Britney Spears' music. Okay, I can criticize it for being commercial, unoriginal, and derivative and wish a certain torturous death upon anyone who buys her cd.


:D

One thing I can say in Britney's defense in the "good vs valuable" debate, is that her video performances still remain marginally pleasurable and therefore have some value with the sound turned off, which is more than you can say for some old crusty hippy fella playing his art.....

:lol:

(Well I found it funny anyway.... :lol: )


While I'm not really attracted to Ms. Spears, I do agree wholeheartedly with what you're saying. I've got a recording of that Kylie Minogue video that I can't stop watching. I'm thankful I don't feel that sensation for the crusty hippy fella. That's not to say that someone doesn't. :lol:

I do have to say that I did have an interesting sensation at a live performance by classical guitarist, Sharon Isbin. I still don't remember exactly what music she played, though. It could have been "Who Let the Dogs Out." It just didn't matter. :D

Regarding value, I do think it's important not to compare apples to oranges. How can a pop song or performance be judged by a completely different set of criteria than for which the song was intended to fulfill? Likewise, I don't think a sonata by a historic classical composer should be judged by hip-hop criteria. They're two different animals. To say one is overall better than the other is to say that one color is overall better than the others. I don't think a pale shade of green is a good color for a school crossing guard's vest, but I do think it's a pleasant color for the school's interior. Likewise, a dayglo orange room isn't exactly conducive to quiet concentration, but it's great to get our attention where it counts.
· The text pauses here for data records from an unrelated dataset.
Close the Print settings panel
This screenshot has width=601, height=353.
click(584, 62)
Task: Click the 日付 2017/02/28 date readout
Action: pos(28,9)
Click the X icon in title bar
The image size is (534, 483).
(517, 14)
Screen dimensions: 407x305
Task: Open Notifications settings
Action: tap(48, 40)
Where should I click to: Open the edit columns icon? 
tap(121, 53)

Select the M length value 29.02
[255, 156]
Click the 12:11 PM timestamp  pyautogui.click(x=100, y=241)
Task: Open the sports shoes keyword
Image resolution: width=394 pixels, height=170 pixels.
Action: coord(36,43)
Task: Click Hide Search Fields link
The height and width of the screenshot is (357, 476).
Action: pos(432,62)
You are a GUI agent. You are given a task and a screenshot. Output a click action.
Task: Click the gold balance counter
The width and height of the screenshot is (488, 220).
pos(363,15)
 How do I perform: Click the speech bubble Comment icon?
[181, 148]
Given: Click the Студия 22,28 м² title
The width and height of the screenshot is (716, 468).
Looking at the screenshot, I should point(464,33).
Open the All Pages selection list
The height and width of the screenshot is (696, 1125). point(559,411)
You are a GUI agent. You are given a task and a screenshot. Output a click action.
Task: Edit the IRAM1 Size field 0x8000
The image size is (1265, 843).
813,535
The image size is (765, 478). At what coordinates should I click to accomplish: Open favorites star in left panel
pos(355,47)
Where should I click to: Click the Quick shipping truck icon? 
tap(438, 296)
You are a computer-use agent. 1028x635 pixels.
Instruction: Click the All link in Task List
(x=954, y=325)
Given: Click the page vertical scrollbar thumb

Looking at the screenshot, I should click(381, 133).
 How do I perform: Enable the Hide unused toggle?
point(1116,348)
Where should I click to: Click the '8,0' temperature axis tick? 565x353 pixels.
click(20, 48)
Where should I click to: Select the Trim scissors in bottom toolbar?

The pop top 40 is primarily determined by 15 year old girls, not 45 year old eggheads.

My 75 year old dad is a George Jones/Conway Twitty kinda guy and no amount of explaining or exposure to Metheny or Godspeed You Black Emperor is gonna have a lot of effect on his preferences. Perhaps, expanding his horizons can be viewed as an admirable thing on one level, but as Kai has been hinting at, the attitude assumed by the "superior" individual is more than a bit unsupportable, philosophically speaking, unless your philosophy is tyrannical ethnocentrism.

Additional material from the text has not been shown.